About 70 hygiene managers cover roughly 2,000 German hospitals According to the new Infection Protection Act, which has been in force since 2011, their task is to develop and implement hygiene plans. Qualification and certification, however, remain major unresolved issues.

Hygiene has been on the healthcare agenda for a long time and theoretically everybody knows what needs to be done. However, as long as handshakes are common and the most basic hygiene measure are not implemented due to lack of time and personnel, the best certification won’t help. The German Hospital Federation responded to an inquiry with a terse statement: ‘We do not see how the number of hygiene managers needed can be trained in the immediate future.’

To raise infection awareness, the hygiene manager at the Teaching Hospital of the University Witten/Herdecke founded a hygiene working group. A hygiene specialist monitors compliance with the guidelines, from the quantity of disinfectants used, to strict uniform regulations, particularly in the intensive care unit and operating theatres, and the isolation and antibacterial care of MRSA patients.

In Germany, comprehensive recommendations on effective hygiene measures are urgently needed. Hospital hygiene managers in Baden-Württemberg suggested developing different hygiene standards depending on the type and level of resistance and type of in-patient care being provided. Categories could include standard hygiene measures, second-level measures covering white coats, gloves, patient-related care utensils and private washrooms (isolation) and single-occupancy room and cohort isolation. Responsible administration of antibiotics plays as much a role in such scenarios as strict hand hygiene compliance.

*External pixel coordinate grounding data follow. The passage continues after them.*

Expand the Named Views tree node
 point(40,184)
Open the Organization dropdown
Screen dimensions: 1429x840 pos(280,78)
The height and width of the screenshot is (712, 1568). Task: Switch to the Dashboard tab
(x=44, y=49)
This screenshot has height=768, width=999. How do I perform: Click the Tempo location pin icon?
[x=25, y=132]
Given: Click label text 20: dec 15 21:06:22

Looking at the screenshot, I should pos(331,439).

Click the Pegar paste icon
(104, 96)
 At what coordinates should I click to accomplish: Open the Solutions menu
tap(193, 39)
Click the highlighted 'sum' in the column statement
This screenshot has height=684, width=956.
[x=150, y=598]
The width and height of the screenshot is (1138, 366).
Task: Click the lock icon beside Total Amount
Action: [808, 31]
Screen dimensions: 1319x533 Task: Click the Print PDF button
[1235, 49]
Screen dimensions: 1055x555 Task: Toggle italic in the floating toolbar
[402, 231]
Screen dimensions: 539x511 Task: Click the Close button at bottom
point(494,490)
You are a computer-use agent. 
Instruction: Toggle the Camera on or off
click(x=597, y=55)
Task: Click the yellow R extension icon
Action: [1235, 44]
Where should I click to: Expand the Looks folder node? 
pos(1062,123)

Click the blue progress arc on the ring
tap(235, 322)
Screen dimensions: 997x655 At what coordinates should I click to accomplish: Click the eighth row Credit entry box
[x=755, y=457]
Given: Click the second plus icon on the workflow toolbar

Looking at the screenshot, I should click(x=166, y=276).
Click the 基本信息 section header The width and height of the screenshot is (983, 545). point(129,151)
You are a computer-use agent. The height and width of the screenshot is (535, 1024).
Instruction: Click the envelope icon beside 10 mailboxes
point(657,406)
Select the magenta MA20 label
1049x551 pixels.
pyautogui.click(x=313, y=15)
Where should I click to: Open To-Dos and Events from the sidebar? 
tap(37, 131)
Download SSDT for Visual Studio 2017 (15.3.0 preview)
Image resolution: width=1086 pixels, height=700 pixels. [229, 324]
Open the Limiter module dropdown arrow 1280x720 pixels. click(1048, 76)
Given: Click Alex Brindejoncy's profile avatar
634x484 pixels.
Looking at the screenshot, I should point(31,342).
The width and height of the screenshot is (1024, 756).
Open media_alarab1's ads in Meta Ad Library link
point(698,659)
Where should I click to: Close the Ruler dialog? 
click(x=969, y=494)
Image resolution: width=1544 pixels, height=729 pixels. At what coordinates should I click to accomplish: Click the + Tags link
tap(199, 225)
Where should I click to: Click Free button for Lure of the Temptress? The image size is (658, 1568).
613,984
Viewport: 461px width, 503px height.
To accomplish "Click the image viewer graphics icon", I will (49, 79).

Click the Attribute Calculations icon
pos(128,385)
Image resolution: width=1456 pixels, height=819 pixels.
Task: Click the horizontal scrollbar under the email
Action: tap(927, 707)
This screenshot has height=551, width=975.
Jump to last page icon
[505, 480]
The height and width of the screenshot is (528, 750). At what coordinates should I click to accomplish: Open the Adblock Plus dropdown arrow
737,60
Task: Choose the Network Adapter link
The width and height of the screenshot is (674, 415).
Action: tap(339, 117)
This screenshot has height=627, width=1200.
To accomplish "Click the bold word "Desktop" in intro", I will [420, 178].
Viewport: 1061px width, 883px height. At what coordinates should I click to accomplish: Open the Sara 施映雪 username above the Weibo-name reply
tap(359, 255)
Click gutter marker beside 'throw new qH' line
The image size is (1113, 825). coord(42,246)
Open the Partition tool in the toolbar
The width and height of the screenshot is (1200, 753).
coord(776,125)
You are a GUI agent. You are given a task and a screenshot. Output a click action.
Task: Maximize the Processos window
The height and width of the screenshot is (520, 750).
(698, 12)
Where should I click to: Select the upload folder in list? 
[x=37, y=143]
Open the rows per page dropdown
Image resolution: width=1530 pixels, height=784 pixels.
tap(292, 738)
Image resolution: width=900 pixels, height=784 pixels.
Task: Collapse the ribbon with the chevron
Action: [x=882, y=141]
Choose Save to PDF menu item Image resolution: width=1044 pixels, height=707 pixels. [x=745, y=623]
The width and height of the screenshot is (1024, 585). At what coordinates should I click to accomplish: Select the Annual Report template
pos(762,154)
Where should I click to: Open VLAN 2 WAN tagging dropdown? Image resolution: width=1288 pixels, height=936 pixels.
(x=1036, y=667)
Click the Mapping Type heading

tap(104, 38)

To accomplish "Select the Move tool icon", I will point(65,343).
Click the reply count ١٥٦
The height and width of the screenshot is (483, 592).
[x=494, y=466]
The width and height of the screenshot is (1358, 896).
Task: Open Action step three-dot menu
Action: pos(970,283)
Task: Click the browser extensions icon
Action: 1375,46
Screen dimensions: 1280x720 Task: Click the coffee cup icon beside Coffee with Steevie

Modern devices also help all parties to maintain hygiene standards. For example, Dyson, the British manufacturer, offers a new generation hand dryer that complies with the strict HACCP bacteriological rules. The touch-free ‘hands-in’ Airblade, launched this year, features new technology that removes bacteria, avoids spray water, is fast (15 seconds) and dries hands in a skin-friendly way. The Airblade does not blow contaminated air into the washroom and, unlike paper towels, does not generate wet and used towels in open bins, which emit additional bacteria. EH asked Richard Mallett, Managing Director of HACCP Europe, whether the Dyson Airblade complies with highest hygiene standards. ‘The device is fitted with a HEPA filter, a bacteria filter that captures bacteria from the air before it’s blown onto the hands. Thus the air that’s used to dry the hands is of better macrobiological quality than the ambient air sucked in by the device. Moreover, hand dryers that do not warm up the air might have an additional advantage: they reduce the likelihood of bacteria proliferating inside the device. And surfaces that are treated with an antibacterial coating significantly reduce bacterial colonisation.’

Current hygiene standards

‘The EU rules do not prescribe a certain procedure to dry hands; they only require hands to be washed and dried in a hygienic manner with drying being the important factor, since wet hands lead to further contamination,’ Mallett explained. ‘Conventional hand dryers have a lower air volume and weak air rush.’

Time, EH pointed out, is an issue. Grabbing a paper towel is quicker than using an air dryer, Mallet: ‘We examined and evaluated different devices and materials for use in sensitive hygiene environments, inter alia hand dryers. To date, we have issued a single worldwide approval for hand dryers: for the high speed Dyson Airblade, which. uses non-heated, HEPA-filtered air to dry hands in 10 to 12 seconds.’